I'll go with it depends as well - I have worked in music industry with a rock band before (although I must add this wasn't in USA and I do not know about specifics on entertainment laws). In my personal experience I haven't seen artists giving out power of attorney and I don't think it is common practice to give such full control.
This is how generally things work
an artist will have a manager (sometimes there will be a general manager and there will be another separate manager for tours - if the artist is really famous and has big tours), a publicist, a group of different lawyers/ legal firms ( 1 entertainment lawyer/firm for deals etc, 1 business lawyer/firm if they have their own production/record company etc and 1 general personal lawyer/firm if needed), an accountant/accounting firm, a representative assigned to them from the record company and a bunch of assistants working for either the artist or the people mentioned above. ( I was an assistant for the band).
record company representatives I dealed with kinda had a temporary position in arranging initial promotion of the newly released albums. the rock band I was working was signed by universal music and their contract had a clause saying that they would promote the albums they released by doing a number of signings, TV shows, appearances etc. This was all arranged by the record company. Later similar tasks (appearances, interviews etc) are done by the publicist / pr person/company.
concert etc deals were done like this: generally the manager would ask the artist what they want to do and the artist would give basic guidelines such as they would like to tour for 3 months and take a break, number of shows etc etc. than the manager arranges everything , which generally involves a lot of back and forth discussion with the manager and the organizers such as organizers ask for 20 shows, the manager replies back with 15, organizers want you to do meet and greet with fans, manager replies with conditions etc etc. It generally takes a lot of discussion. once everything settled the organizer's lawyers draft the contract which is sent to the lawyers of the artist and then it goes back and forth as well for several times as generally they would disagree on wording, organizers would want to protect themselves the artist's lawyers would want to protect the artist. Now artists generally have no idea about this discussions, modifications, this back and forth communication between their manager, lawyers and the organizers or about the details of the concert deal etc.
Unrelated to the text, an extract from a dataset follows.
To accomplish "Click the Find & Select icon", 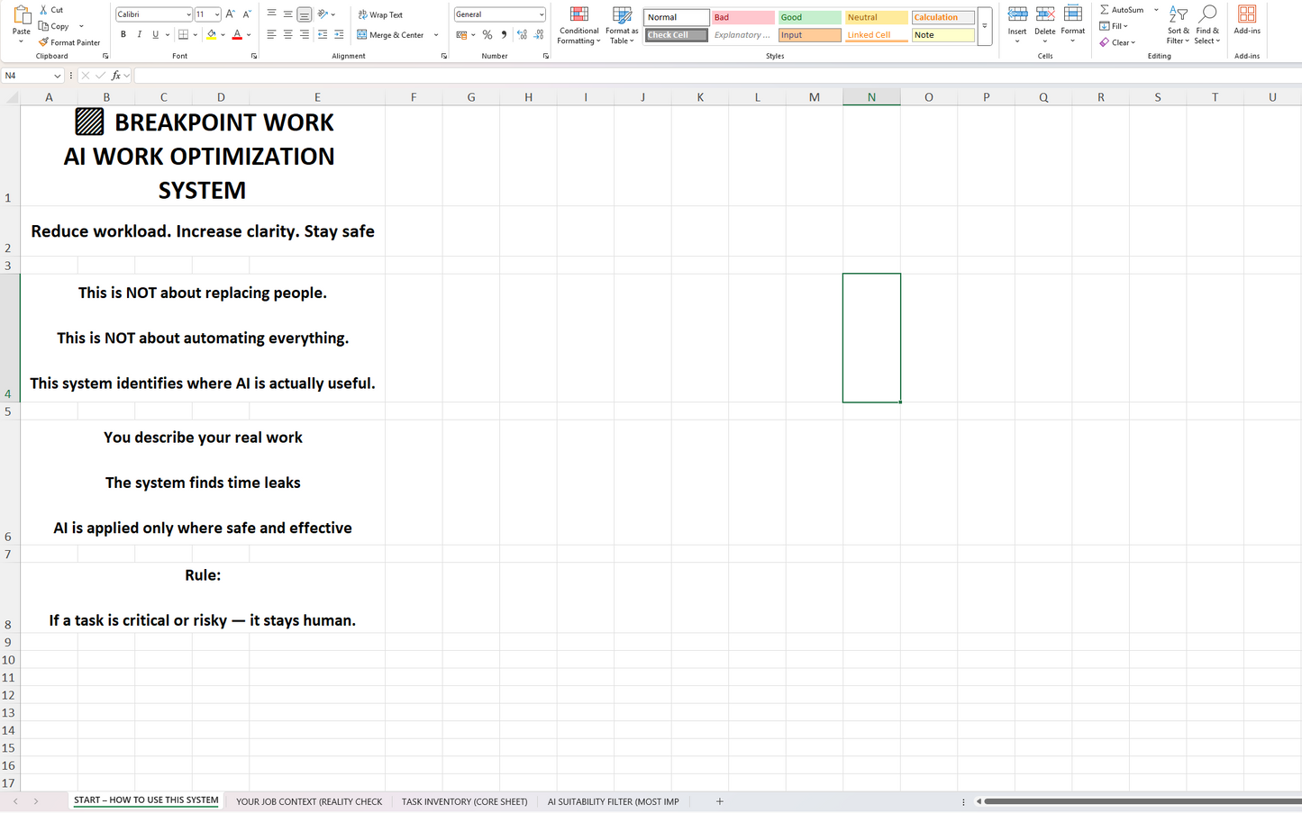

Once everything settled the manager and/or lawyer will bring the contract to the artist to sign. the artist will only get the summary of the contract such as " we are going to do 40 shows in 3 months starting from April and will be paid this much". Then the artist signs the contract. Once again I must add I have never seen artists allowing their managers, lawyers etc to sign for such stuff.
And seeing that Michael indeed himself signed a lot of documents (the AEG contract, firing of Tohme, Rowe etc etc). I personally don't think that he gave signature power to anybody.
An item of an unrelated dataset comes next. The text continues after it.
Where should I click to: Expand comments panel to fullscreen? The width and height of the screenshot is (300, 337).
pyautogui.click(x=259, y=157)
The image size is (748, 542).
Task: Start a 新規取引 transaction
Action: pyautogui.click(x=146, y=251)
Then a lot of work is done by the assistants. We used to get a monthly planner - in short telling us what are we doing what day and then we'll get a weekly call sheet type of thing which lists your activities in detail - such as the car service will come to pick you up at 5 am, we'll be at airport at 6, the plane leaves 7, we'll do an interview at 1 pm. the sound check is at 3, we'll arrive at venue at 7pm etc etc. Needless to say all of these things are arranged by the assistants and artists just follow the outline that they are given.
Now a lot of times the contracts are cancelled too, which is very common. Basically sometimes artists change their minds or something comes up etc. In this cases once again managers and lawyers step in to come to a middle ground such as agreeing to do something in a future date, agree to do something else, pay a penalty or even go to court.
wow this was one long post and hopefully it wasn't too boring to read
edit: when I applied for that job I was initially interviewed by the manager and then I was interviewed by the band (they were a 5 member group and only one of them were doing the interviews) and the band (that one member) decided to hire me and all members had signed my contract at that time.
I also tend to think that high level hirings are generally done by the artists themselves. such as the artists will hire the tour manager but allow him to hire the tour crew.